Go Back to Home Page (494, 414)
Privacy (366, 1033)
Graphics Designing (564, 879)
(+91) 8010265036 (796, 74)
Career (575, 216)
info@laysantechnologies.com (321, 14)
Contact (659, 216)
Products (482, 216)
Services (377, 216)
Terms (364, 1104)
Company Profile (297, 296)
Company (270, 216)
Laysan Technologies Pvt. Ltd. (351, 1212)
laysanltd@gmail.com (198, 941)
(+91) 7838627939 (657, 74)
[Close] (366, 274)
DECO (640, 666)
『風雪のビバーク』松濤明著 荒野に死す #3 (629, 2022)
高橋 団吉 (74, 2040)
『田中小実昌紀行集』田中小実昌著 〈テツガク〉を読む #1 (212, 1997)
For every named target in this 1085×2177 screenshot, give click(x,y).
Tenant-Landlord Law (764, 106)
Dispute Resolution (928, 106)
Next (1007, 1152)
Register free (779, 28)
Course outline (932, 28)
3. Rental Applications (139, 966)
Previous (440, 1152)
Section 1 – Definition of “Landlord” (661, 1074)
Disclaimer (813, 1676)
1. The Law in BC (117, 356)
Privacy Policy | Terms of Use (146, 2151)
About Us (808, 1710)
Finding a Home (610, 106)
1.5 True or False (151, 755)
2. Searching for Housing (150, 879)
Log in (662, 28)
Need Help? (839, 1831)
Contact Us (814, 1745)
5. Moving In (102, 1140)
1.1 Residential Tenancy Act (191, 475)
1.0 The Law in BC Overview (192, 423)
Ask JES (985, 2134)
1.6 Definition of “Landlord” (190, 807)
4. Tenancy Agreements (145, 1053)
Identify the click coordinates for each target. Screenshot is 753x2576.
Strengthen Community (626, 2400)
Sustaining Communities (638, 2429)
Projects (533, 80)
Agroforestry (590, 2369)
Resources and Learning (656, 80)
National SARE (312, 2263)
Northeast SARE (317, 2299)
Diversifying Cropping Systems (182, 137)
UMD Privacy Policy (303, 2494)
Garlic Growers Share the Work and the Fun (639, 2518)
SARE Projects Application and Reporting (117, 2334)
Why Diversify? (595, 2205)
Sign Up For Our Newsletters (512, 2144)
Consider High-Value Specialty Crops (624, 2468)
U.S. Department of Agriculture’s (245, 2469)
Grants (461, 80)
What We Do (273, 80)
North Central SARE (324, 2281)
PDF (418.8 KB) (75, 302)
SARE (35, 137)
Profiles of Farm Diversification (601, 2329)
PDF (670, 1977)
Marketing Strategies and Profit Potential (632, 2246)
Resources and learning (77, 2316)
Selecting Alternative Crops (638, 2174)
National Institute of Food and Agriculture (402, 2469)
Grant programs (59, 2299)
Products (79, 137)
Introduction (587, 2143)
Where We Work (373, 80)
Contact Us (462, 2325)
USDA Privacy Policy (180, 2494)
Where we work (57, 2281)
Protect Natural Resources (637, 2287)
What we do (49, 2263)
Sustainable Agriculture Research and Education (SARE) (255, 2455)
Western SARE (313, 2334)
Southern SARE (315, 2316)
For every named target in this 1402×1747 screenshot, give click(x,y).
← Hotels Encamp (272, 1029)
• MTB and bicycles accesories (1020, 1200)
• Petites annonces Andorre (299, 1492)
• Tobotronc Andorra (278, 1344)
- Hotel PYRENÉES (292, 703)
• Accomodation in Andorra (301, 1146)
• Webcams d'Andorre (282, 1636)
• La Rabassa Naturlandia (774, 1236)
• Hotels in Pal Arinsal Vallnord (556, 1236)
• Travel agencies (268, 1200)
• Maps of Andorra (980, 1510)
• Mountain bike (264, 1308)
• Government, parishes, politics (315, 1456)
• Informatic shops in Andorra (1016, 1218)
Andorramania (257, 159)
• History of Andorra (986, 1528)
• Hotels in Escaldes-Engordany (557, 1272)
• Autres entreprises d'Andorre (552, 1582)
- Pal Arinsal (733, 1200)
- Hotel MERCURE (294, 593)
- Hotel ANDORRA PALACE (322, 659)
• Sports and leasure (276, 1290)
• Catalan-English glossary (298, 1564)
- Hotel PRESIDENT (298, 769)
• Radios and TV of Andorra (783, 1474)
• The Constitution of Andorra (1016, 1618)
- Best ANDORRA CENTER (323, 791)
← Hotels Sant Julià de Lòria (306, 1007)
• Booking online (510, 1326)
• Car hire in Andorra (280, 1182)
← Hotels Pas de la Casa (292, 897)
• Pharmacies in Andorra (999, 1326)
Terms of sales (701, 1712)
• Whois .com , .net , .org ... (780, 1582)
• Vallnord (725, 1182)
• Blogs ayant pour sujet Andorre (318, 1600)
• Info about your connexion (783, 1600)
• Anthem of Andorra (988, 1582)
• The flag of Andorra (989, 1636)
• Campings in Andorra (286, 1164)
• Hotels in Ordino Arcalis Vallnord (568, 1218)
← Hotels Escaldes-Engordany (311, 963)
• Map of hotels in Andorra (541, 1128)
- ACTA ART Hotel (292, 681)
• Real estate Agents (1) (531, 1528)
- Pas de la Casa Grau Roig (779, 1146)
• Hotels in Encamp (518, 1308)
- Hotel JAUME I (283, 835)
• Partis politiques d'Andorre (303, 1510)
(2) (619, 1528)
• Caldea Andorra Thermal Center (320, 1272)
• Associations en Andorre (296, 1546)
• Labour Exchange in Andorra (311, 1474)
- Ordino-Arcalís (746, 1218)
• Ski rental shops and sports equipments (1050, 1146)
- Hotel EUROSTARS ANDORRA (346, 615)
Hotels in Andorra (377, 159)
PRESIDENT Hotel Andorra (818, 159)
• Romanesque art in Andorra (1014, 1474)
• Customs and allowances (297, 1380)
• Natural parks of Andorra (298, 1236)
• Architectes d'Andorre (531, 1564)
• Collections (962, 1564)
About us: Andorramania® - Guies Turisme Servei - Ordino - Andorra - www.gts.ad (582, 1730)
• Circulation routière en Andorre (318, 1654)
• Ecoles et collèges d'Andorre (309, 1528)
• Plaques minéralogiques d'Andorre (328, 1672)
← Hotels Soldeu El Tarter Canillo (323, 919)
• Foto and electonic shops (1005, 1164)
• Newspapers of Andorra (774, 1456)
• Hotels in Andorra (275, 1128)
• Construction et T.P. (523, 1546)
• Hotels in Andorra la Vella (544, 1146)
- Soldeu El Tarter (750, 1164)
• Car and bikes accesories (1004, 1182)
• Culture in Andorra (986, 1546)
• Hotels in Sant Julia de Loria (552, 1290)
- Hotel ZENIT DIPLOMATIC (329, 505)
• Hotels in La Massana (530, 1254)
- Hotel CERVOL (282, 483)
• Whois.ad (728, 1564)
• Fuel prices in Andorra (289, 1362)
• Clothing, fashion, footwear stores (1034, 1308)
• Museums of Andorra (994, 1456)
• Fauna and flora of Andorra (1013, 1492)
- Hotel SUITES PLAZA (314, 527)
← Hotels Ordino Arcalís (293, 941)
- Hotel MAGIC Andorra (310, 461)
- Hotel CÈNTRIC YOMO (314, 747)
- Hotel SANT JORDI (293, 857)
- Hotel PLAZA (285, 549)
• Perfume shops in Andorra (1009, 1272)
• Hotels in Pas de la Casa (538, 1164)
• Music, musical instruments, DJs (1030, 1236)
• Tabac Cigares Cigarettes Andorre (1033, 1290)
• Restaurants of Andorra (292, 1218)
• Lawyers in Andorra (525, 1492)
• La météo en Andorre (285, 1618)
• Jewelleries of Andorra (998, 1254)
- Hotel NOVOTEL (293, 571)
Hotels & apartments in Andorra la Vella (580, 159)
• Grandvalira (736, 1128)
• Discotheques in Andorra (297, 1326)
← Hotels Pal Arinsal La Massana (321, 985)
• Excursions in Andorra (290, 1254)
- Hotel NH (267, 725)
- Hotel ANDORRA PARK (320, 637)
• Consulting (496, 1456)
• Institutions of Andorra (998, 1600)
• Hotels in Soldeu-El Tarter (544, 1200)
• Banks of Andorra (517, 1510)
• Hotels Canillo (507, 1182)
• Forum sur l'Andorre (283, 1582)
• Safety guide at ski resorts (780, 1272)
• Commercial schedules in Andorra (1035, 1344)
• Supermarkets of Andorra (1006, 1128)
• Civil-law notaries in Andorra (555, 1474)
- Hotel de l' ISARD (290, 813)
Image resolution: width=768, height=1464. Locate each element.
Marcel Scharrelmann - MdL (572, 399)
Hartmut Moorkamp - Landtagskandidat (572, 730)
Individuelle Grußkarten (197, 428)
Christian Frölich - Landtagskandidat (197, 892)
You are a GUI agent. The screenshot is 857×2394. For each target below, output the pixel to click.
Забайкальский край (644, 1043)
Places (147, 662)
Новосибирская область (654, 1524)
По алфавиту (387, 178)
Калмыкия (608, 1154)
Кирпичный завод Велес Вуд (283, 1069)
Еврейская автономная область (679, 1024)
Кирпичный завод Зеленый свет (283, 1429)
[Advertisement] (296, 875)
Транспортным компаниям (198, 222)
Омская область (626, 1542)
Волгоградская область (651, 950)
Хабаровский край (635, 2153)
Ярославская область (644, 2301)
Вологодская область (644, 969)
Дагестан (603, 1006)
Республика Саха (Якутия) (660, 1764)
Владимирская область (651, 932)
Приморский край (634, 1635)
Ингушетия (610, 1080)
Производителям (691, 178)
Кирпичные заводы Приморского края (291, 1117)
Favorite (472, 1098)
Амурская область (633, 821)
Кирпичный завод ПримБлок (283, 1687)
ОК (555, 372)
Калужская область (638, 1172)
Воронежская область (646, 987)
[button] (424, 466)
____________
WRITTEN PROBLEM: Copy the rows from the start through the line that contains "1.1 Residential Tenancy Act (191, 475)", with "Disclaimer" swapped for "Legal Notice". Keep everything else in those lines the same.

SOLVED PROBLEM:
Go Back to Home Page (494, 414)
Privacy (366, 1033)
Graphics Designing (564, 879)
(+91) 8010265036 (796, 74)
Career (575, 216)
info@laysantechnologies.com (321, 14)
Contact (659, 216)
Products (482, 216)
Services (377, 216)
Terms (364, 1104)
Company Profile (297, 296)
Company (270, 216)
Laysan Technologies Pvt. Ltd. (351, 1212)
laysanltd@gmail.com (198, 941)
(+91) 7838627939 (657, 74)
[Close] (366, 274)
DECO (640, 666)
『風雪のビバーク』松濤明著 荒野に死す #3 (629, 2022)
高橋 団吉 (74, 2040)
『田中小実昌紀行集』田中小実昌著 〈テツガク〉を読む #1 (212, 1997)
For every named target in this 1085×2177 screenshot, give click(x,y).
Tenant-Landlord Law (764, 106)
Dispute Resolution (928, 106)
Next (1007, 1152)
Register free (779, 28)
Course outline (932, 28)
3. Rental Applications (139, 966)
Previous (440, 1152)
Section 1 – Definition of “Landlord” (661, 1074)
Legal Notice (813, 1676)
1. The Law in BC (117, 356)
Privacy Policy | Terms of Use (146, 2151)
About Us (808, 1710)
Finding a Home (610, 106)
1.5 True or False (151, 755)
2. Searching for Housing (150, 879)
Log in (662, 28)
Need Help? (839, 1831)
Contact Us (814, 1745)
5. Moving In (102, 1140)
1.1 Residential Tenancy Act (191, 475)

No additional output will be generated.